Here's a summary of the steps to use in Photoshop Elements when you want to change backgrounds.
Make sure to grab a free Cheat Sheet of the steps at the end to print out and use as a handy reference when using this technique in Photoshop Elements!
Open both the photo of your Subject and your Destination (new background) photo in Elements.
Click on the Title Bar tab of your destination photo to make it visible in the Live Work Area.
Make the Photo Bin visible by going down to the lower/left of your Photoshop Elements window and clicking on "Photo Bin".
Now you can see the thumbnails of your open photos.
Click-and-drag the thumbnail of your Subject photo into the Live Work Area.
Your Subject is now part of the Destination photo. Look at the Layers Panel and notice that the Subject has been added as a new layer.
If you want to reposition your Subject use the Move Tool from the Toolbox to click-and-drag it to where you want.
If you need to resize or rotate your Subject, go up to the Image Menu and choose Transform>Free Transform....
A bounding box will appear around your subject with 8 squares (known as "handles") on it.
Make sure that the Constrain Proportions box is checked down in the Tool Options. If it's not, click on it to check it.
To resize, click-and-drag diagonally on any of the 4 corner handles.
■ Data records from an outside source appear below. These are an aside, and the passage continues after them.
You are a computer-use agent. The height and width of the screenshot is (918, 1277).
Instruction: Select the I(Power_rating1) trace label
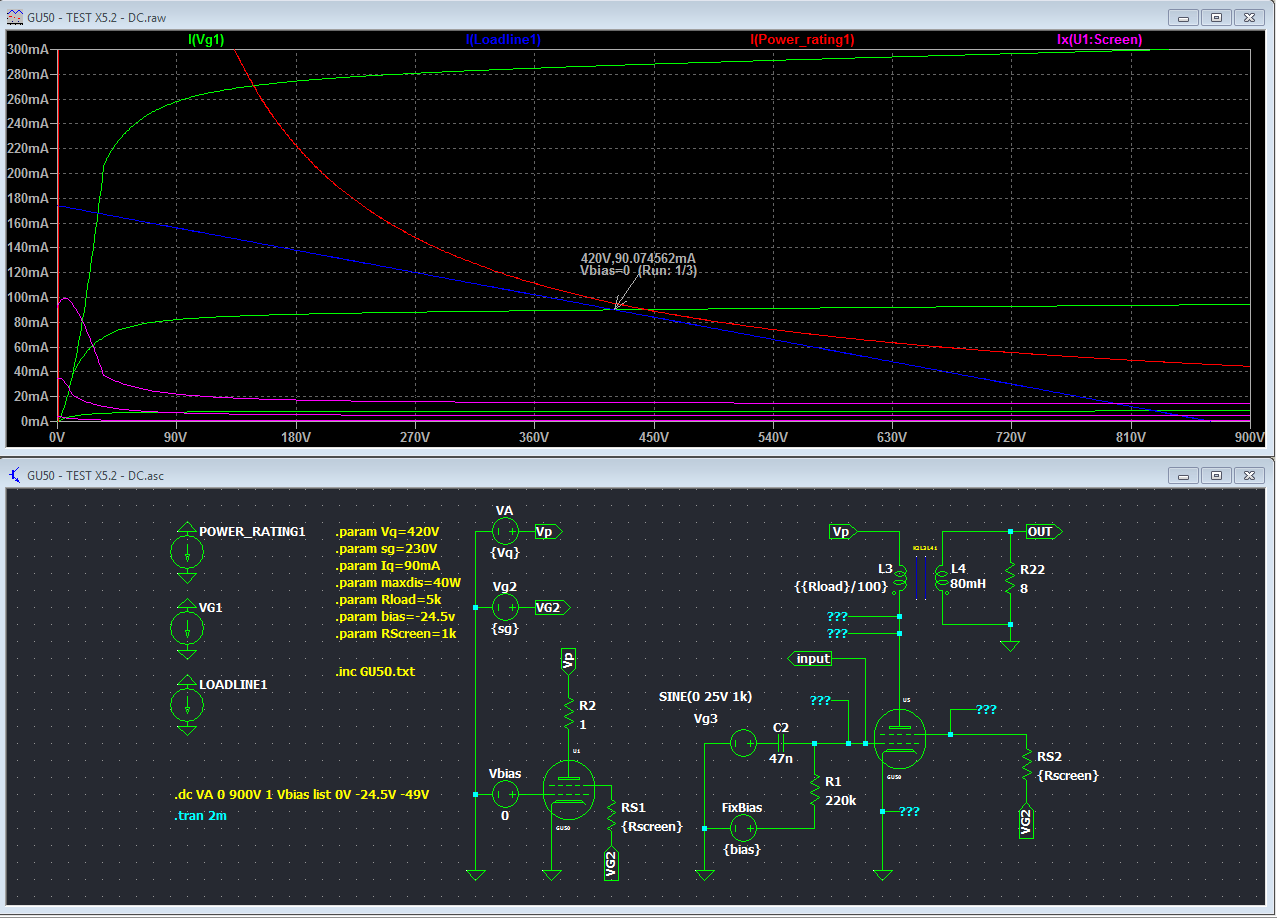click(802, 40)
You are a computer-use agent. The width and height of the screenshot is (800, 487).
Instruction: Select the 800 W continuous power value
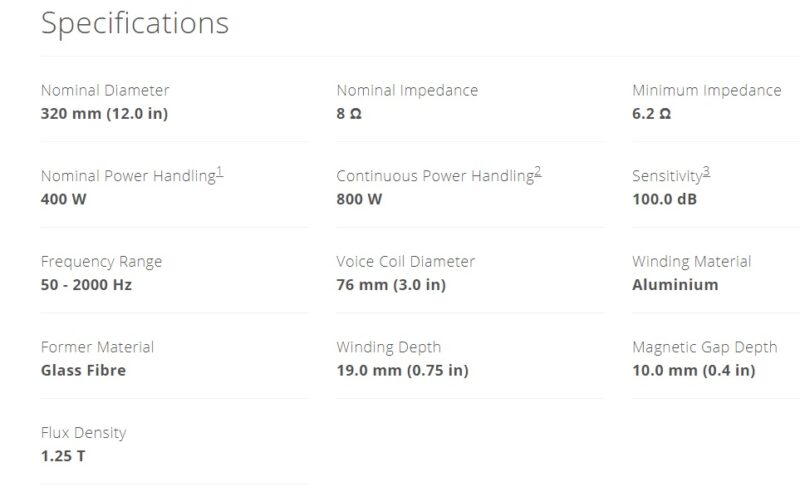[359, 199]
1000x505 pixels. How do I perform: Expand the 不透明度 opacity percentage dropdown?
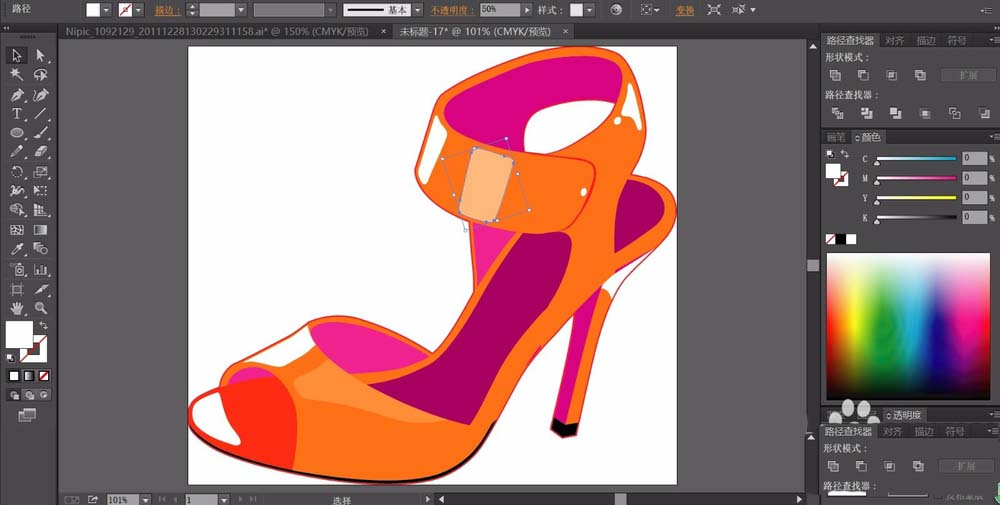pos(527,9)
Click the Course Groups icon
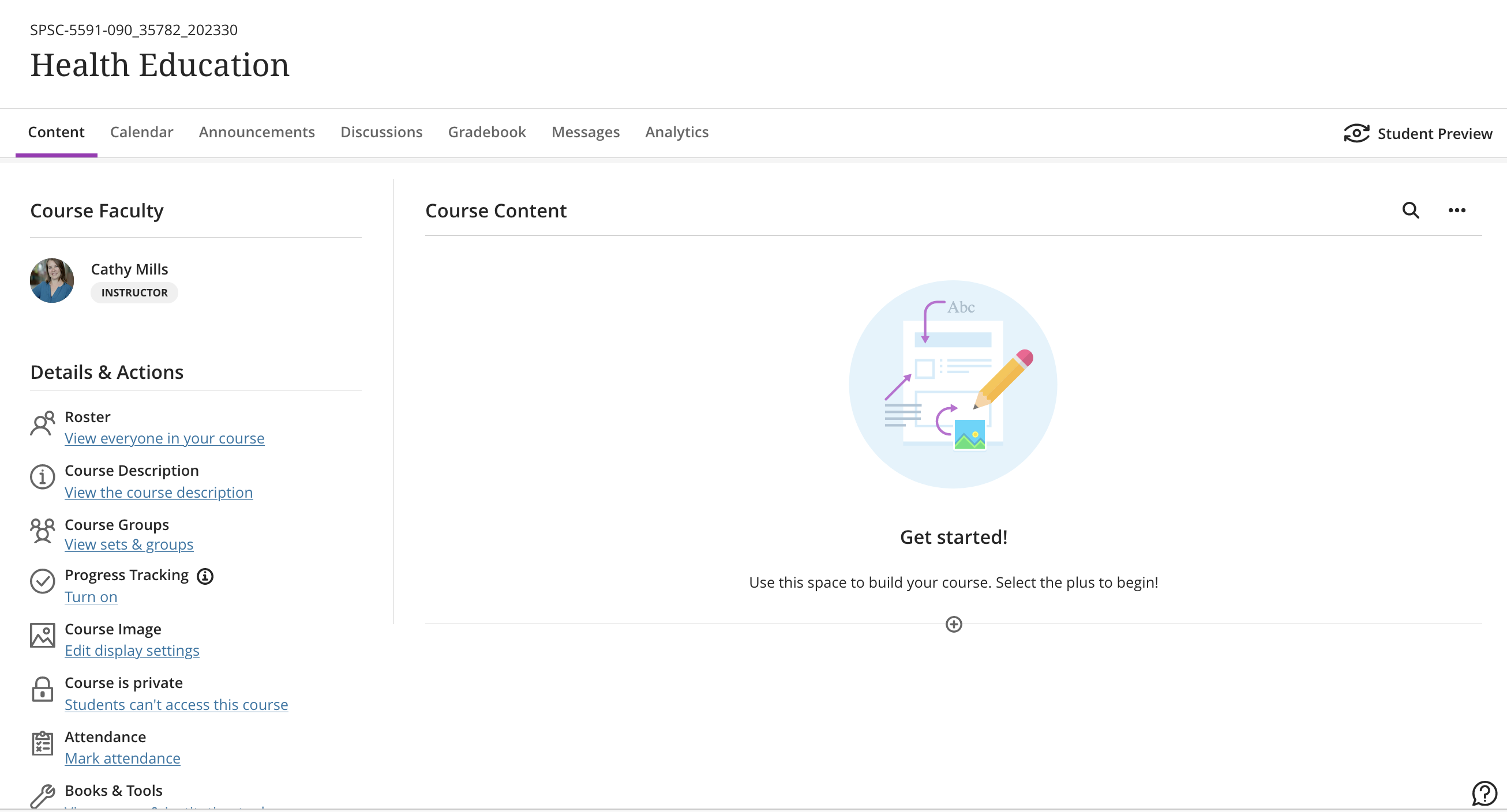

To make your subject larger, drag outwards, away from the center . To make it smaller, drag in towards the center .
To rotate your subject, place your cursor outside the bounding box near one of the four corner handles. When it changes to a curved, double-headed arrow you can click-and-drag up or down to rotate it.
When in Free Transform mode you can also move your subject around in the photo by placing your cursor anywhere inside of the bounding box and clicking-and-dragging.
Once you're satisfied, click the green check mark to accept your changes.
You can skip this step if you happen to be lucky enough that your Subject matches the brightness of the destination photo. But often times when you change backgrounds they don't match, so read on....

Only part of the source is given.